*What to produce*
Collect every line of the data below that contains the string "label", copying each one in full.

══ Task input ══

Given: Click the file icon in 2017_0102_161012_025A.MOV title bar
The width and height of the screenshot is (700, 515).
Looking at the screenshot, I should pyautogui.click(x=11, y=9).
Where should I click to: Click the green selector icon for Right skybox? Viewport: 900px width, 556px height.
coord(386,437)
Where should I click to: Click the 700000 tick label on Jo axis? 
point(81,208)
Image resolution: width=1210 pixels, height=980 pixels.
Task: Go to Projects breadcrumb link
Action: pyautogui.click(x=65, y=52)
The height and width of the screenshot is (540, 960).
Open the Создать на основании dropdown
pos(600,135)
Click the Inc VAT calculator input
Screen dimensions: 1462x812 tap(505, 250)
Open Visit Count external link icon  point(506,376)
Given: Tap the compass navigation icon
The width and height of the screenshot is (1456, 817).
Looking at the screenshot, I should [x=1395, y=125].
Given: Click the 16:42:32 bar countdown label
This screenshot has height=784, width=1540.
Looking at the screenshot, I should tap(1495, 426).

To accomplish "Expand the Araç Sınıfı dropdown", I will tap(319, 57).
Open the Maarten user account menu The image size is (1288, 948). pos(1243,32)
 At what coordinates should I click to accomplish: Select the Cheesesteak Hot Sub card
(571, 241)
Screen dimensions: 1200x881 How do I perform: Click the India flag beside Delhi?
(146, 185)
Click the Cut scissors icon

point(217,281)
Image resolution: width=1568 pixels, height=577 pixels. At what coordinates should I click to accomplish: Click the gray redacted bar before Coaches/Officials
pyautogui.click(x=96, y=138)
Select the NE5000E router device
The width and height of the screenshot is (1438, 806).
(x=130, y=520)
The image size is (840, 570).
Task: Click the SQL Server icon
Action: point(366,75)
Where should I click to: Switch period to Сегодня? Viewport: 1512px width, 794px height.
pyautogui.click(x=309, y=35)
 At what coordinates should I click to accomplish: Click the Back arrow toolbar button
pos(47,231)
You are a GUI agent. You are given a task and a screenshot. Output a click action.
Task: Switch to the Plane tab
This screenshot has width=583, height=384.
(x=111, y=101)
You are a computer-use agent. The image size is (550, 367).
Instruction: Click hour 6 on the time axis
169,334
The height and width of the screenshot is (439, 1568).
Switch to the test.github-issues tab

═══

*Task result*
Where should I click to: Click the 700000 tick label on Jo axis? 
Given: Click the 16:42:32 bar countdown label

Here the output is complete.